Having recently come from my annual QSA re-certification class, it was obvious to me that there are some very large chasms in the interpretation and service level of offerings by QSA vendors. There are some very large companies that are basically selling you a check-box, and in reality are doing nothing to meet the intent of the PCI-DSS. They staff their engagements with very junior people, try to pull data, and then have their QSA “manage” the project and basically sign off on the engagement. You get a report, you get some helpful information, and you get a check-box. What you don’t get is someone that is vested in you making your security better.
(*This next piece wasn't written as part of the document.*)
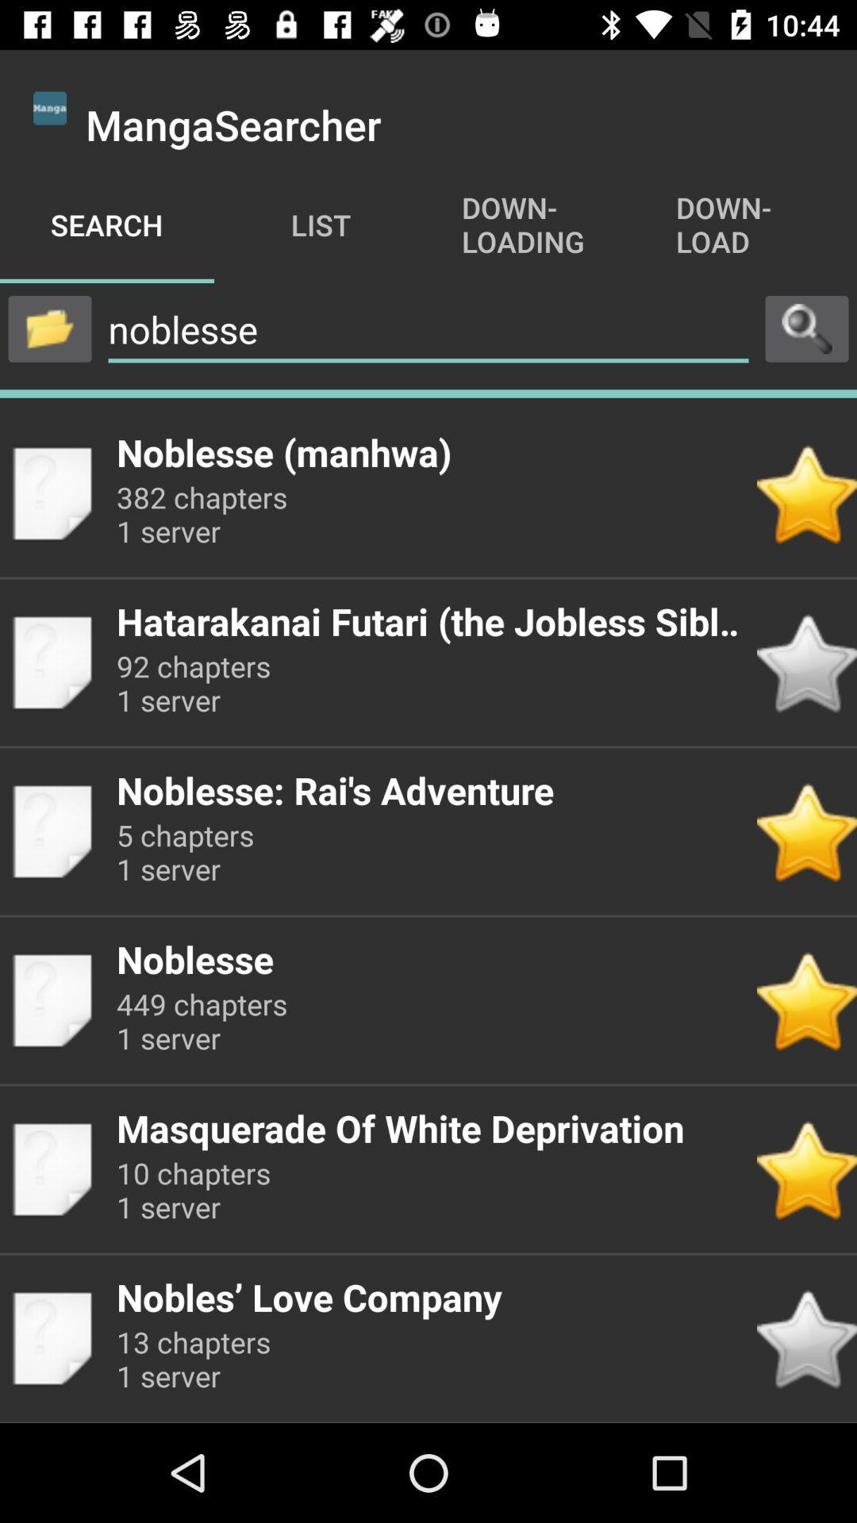 The image size is (857, 1523). Describe the element at coordinates (807, 328) in the screenshot. I see `press to search` at that location.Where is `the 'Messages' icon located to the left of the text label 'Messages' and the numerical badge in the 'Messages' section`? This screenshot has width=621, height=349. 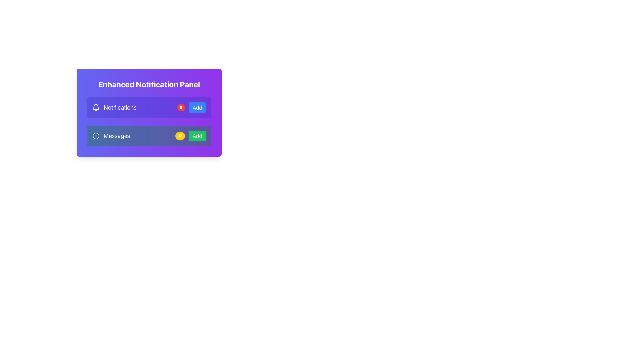
the 'Messages' icon located to the left of the text label 'Messages' and the numerical badge in the 'Messages' section is located at coordinates (96, 136).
I liken it to going to a doctor, and the least expensive doctor will ask you the questions they learned, and ultimately come to a diagnosis based on expedience (i.e., they want your money and really don’t care if they get the right diagnosis). A better doctor will have experience, and when you answer the typical questions, have the ability to catch nuances and has the experience to detect problems where you might not. They are vested in an accurate diagnosis, and ultimately improving your health. In the short term, the first doctor is less expensive, but in the long term, the experienced doctor will save you money.

I am convinced more than ever that THE critical part of choosing a QSA is the level of business and security experience in the staff that will do the engagement. As in many things, you are likely to get what you pay for when selecting QSA vendors. This does not mean that the most expensive is the best, but I would argue that the company with the most experienced security staff would likely be the best long term bet. I have yet to have this last thought disproven!